Le ton est donné d'entrée avec une séquence de meurtre particulièrement crue et réaliste. On est bien loin du Kurosawa poseur et propre sur lui, Rétribution n'a ni la lenteur ni l'obscurité de Loft : l'image est jaune, sous contraste, le grain est omniprésent voir décuplé lors des flash-back. Il suffit d'un petit quart d'heure pour avoir ses premières frayeurs (bien loin de la suggestion Loftienne) lorsque l'inspecteur Noboru Yoshiaka (excellent Yakusho Koji) scrute d'un regard inquiet les analyses d'empreintes digitales récupérées sur le corps de la victime, lui appartenant, cette inquiétude est due à la non compréhension de la chose et des évènements qui peuvent en découler (suspect?). Ce malaise suscité d'entrée est renforcé par la musique très Kenji Kawaiesque de Haishima (à qui l'on doit la bande-son de Spriggan) et la caméra discrète mais présente tout au long captant le moindre regard, la moindre goutte de sueur. L’art de la surprise, aussi, Kurosawa Kiyoshi s’en sort admirablement bien. Ce qui devait être, aux yeux du spectateur blasé qu’une simple intrigue en parallèle avec comme acteurs un médecin et son fils, se révèle finalement l’une des deuxièmes bonnes surprises : une discussion somme toute banale entre un père et son fils vire au cauchemar d’une immense froideur, non sans rappeler le retournement de situation brutal de l'épilogue d'Election. Un cauchemar sans retour pour l'un, le tout filmé en un plan séquence très théâtral (là où Loft restait concentré sur le réalisme plutôt que sur la théâtralité) avec agonie et résistance de la victime.

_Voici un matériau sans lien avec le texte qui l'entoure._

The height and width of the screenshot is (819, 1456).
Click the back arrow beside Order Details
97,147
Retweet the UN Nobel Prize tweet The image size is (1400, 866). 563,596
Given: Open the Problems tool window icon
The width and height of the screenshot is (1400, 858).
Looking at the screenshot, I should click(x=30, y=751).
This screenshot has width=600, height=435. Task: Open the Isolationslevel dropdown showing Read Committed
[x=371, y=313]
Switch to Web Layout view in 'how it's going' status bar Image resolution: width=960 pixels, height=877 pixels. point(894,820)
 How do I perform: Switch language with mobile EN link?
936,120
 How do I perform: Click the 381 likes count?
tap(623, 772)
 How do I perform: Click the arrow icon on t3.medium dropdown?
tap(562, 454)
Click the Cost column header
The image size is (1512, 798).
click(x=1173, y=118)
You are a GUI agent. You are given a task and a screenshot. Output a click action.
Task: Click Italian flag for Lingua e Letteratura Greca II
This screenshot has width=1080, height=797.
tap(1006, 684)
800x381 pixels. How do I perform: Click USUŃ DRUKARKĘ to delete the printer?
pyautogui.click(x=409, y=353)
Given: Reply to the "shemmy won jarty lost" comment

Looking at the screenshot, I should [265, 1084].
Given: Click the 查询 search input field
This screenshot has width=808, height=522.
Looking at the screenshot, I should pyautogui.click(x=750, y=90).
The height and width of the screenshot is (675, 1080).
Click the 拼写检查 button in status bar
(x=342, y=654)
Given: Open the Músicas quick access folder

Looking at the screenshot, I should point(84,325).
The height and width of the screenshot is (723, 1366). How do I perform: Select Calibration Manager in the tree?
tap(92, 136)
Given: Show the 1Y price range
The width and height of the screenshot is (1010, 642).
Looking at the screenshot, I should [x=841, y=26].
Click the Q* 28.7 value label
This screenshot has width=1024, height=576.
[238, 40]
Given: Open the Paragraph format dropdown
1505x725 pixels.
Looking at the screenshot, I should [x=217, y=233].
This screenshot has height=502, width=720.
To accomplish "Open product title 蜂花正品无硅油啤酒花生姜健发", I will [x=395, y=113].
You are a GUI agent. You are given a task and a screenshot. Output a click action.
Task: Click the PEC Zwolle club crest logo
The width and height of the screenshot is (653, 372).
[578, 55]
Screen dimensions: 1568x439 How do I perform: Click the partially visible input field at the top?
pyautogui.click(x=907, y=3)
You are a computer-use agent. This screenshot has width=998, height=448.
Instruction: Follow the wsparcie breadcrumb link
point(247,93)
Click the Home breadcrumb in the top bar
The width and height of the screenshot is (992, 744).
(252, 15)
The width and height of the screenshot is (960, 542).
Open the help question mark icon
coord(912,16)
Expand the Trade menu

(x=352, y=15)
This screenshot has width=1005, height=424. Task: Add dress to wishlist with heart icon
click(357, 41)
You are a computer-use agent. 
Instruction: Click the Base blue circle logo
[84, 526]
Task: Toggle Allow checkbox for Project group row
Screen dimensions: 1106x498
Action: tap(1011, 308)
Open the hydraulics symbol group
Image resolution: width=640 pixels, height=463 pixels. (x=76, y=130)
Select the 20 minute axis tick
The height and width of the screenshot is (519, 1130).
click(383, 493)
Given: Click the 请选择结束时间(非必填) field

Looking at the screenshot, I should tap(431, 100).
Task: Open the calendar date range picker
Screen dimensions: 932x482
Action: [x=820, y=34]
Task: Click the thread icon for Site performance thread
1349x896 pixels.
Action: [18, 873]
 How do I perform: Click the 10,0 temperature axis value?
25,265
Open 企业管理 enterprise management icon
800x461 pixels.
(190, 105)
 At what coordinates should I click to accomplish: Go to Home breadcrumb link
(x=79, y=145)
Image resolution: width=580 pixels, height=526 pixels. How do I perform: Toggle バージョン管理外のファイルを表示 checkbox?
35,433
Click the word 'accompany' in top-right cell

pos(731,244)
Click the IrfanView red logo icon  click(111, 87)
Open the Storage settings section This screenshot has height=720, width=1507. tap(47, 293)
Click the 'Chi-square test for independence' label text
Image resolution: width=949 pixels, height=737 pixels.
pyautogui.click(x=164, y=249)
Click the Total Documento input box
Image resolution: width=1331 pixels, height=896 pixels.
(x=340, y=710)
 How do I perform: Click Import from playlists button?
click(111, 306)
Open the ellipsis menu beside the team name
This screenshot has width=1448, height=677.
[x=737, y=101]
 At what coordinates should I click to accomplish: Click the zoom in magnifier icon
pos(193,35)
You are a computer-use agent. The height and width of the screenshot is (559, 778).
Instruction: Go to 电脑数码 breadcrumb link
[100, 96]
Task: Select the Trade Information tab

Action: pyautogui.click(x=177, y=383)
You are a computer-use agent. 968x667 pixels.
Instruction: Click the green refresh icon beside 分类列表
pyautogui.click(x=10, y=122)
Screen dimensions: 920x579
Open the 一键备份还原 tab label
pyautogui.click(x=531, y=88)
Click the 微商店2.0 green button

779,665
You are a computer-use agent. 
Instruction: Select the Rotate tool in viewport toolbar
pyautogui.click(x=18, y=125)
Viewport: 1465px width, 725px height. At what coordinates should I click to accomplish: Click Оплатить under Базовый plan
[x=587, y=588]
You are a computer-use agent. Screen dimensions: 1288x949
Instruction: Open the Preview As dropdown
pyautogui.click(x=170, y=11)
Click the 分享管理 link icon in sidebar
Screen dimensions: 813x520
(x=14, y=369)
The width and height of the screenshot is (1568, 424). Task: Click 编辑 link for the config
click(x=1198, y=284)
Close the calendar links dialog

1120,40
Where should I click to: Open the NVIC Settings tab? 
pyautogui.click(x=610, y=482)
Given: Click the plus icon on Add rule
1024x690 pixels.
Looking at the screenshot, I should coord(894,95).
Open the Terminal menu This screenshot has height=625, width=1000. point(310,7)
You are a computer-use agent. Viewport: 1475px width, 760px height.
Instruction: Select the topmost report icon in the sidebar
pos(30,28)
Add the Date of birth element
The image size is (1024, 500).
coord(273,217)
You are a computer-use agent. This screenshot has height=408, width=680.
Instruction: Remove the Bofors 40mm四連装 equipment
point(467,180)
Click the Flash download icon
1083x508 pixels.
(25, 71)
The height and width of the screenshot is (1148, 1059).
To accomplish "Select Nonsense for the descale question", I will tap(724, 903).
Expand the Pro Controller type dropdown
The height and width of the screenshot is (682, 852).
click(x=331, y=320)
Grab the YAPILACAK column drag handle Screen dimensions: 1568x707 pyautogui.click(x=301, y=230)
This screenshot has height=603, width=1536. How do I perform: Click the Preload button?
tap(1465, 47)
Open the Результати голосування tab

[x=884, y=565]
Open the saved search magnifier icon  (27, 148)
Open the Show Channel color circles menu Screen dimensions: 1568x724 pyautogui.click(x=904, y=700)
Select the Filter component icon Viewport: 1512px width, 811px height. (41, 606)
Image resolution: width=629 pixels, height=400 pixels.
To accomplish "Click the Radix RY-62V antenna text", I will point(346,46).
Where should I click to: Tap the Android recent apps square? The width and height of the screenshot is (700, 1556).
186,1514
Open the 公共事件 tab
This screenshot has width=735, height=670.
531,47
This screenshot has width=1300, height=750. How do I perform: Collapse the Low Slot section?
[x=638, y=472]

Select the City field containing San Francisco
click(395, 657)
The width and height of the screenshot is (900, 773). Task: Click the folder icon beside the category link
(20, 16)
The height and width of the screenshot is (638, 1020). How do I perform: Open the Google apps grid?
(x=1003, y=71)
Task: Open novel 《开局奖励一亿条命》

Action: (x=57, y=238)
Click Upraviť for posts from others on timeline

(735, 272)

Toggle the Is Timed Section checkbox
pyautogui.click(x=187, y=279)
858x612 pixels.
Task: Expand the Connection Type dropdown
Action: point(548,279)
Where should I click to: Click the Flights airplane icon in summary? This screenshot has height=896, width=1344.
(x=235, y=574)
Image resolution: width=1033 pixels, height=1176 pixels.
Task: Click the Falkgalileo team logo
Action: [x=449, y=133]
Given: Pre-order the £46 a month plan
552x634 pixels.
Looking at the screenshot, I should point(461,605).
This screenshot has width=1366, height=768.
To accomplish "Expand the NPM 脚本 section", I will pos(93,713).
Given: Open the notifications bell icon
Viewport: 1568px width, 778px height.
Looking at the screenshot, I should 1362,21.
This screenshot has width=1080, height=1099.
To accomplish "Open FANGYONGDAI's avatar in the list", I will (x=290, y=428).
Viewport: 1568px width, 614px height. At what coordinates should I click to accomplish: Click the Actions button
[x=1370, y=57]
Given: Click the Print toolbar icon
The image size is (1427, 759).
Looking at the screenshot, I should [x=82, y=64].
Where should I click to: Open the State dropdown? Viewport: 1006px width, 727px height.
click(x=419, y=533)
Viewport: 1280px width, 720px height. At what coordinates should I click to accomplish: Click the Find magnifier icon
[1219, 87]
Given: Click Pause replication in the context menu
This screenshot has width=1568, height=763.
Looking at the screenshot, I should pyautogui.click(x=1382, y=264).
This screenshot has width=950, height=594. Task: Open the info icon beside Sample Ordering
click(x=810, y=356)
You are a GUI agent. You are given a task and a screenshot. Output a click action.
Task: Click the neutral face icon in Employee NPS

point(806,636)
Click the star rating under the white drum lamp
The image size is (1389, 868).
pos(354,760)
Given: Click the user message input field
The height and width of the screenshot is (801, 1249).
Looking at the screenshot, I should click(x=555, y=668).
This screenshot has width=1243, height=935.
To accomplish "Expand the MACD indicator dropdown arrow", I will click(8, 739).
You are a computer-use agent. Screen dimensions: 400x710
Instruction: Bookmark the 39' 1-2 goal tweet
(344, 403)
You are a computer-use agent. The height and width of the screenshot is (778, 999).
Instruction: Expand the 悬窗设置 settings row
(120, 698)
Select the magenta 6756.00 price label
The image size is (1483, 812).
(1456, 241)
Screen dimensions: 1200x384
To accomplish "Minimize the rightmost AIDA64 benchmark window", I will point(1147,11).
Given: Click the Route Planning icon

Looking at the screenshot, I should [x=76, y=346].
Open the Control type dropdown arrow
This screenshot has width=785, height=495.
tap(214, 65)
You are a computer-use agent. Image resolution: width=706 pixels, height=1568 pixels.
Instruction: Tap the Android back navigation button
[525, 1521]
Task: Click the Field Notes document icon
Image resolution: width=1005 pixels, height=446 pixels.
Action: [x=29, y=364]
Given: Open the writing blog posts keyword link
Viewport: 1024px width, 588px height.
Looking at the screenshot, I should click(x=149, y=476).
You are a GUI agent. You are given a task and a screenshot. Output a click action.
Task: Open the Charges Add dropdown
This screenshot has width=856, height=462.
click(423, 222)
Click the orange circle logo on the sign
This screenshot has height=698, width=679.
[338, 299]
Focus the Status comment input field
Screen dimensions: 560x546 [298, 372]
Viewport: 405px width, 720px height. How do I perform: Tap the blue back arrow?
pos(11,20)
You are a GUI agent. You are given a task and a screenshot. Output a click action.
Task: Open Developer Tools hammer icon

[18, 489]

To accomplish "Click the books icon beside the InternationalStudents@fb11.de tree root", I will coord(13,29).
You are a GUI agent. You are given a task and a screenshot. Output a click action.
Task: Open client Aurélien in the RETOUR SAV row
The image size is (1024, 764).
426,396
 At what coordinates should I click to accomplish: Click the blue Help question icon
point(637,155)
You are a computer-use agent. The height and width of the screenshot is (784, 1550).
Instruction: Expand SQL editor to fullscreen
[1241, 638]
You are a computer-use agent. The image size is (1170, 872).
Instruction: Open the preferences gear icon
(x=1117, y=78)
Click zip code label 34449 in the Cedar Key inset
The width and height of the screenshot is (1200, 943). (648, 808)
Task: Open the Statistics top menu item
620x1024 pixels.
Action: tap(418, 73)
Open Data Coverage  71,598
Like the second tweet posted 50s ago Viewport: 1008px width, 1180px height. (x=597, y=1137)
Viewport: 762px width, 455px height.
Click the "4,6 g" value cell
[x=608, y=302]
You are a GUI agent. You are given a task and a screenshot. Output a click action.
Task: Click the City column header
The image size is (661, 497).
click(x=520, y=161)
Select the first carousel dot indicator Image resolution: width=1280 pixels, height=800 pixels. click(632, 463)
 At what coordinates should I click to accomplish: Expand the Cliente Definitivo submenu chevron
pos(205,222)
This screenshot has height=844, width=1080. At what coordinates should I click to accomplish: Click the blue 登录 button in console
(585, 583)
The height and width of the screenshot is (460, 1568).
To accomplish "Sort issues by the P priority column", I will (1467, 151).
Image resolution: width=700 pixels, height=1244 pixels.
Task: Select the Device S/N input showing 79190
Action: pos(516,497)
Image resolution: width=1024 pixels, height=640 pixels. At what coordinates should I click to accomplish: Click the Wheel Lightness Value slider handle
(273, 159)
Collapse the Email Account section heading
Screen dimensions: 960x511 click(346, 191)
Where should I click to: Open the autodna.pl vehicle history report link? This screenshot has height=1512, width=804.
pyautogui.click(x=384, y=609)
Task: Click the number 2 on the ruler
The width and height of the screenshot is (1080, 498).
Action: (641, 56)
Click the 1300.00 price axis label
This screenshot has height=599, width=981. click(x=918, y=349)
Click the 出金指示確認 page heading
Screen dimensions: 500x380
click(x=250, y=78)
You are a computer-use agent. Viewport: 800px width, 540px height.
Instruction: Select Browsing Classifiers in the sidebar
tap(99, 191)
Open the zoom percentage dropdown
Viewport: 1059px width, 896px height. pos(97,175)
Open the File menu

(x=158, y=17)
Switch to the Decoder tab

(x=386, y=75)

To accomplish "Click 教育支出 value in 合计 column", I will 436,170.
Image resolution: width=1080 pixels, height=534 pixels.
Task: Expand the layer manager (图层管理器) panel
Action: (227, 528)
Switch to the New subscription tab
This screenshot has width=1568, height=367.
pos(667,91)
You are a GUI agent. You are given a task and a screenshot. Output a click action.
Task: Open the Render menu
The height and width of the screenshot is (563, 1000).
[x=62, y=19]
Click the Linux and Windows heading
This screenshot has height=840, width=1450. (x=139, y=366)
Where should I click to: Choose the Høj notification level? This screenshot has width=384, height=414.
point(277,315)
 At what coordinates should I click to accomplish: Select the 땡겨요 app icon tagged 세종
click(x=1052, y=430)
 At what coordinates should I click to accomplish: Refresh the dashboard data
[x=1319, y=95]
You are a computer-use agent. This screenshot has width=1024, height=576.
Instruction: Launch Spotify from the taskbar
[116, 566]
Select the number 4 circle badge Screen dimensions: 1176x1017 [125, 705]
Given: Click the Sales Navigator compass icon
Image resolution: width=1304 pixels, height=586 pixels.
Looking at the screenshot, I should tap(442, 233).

C'est à partir de ce moment que Rétribution prend véritablement son envol et l'on s'aperçoit qu'il n'y a pas que l'inspecteur Yoshioka qui est en proie à de désagréables hallucinations. Lors de l'interrogatoire du père devenu en l'espace d'un instant, bourreau de son fils, ce dernier commence à délirer sans crier gare sous la méfiance des interrogateurs dans la mesure où cette scène peut paraître "stratégique" pour un internement possible en hôpital psychiatrique et ainsi éviter les barreaux. Les inspecteurs ne sont pas dupes pourtant au départ, Noburo pense qu'il est concerné par le meurtre de la jeune femme sans en être convaincu (du fait de l'accumulation des preuves l'impliquant), puis accusera le médecin infanticide d'avoir confectionné des preuves de toute pièce pour le rendre suspect, pour ensuite reconnaître que quelque chose ne tourne pas rond surtout lorsqu'il découvrira qu'une jeune femme souffre aussi d'hallucinations. Toujours ce même fantôme, une femme en robe rouge s'apitoyant sur son sort et qui ne souhaite que vivre éternellement aux cotés de Noburo. Si son utilisation laisse place à quelques jolis moments de frisson, elle s'avère souvent inégale puisqu'elle relève de l'épate horrifique plutôt qu'autre chose. Mais cette épate est réussie et l'apparition du spectre n'a rien à envier aux fantômes de Nakata ou de Shimizu en terme d'épouvante : apparition progressive sous d'infâmes hurlements stridents, visage blafard et chevelure noire typique. La mise en scène fait la différence (là où les frères Pang se sont vautrés comme jamais avec The Eye) et hisse Kurosawa Kiyoshi parmi ses meilleurs représentants puisque certaines idées visuelles fonctionnent à merveille, comme le spectre fissurant le mur d'un appartement pour y en sortir, belle figure imagée de la séparation entre le monde des morts et des vivants ou encore cette tentative de sucide du médecin bourreau se jettant par dessus un immeuble de trois étages, le tout filmé en plan-séquence. Marquant.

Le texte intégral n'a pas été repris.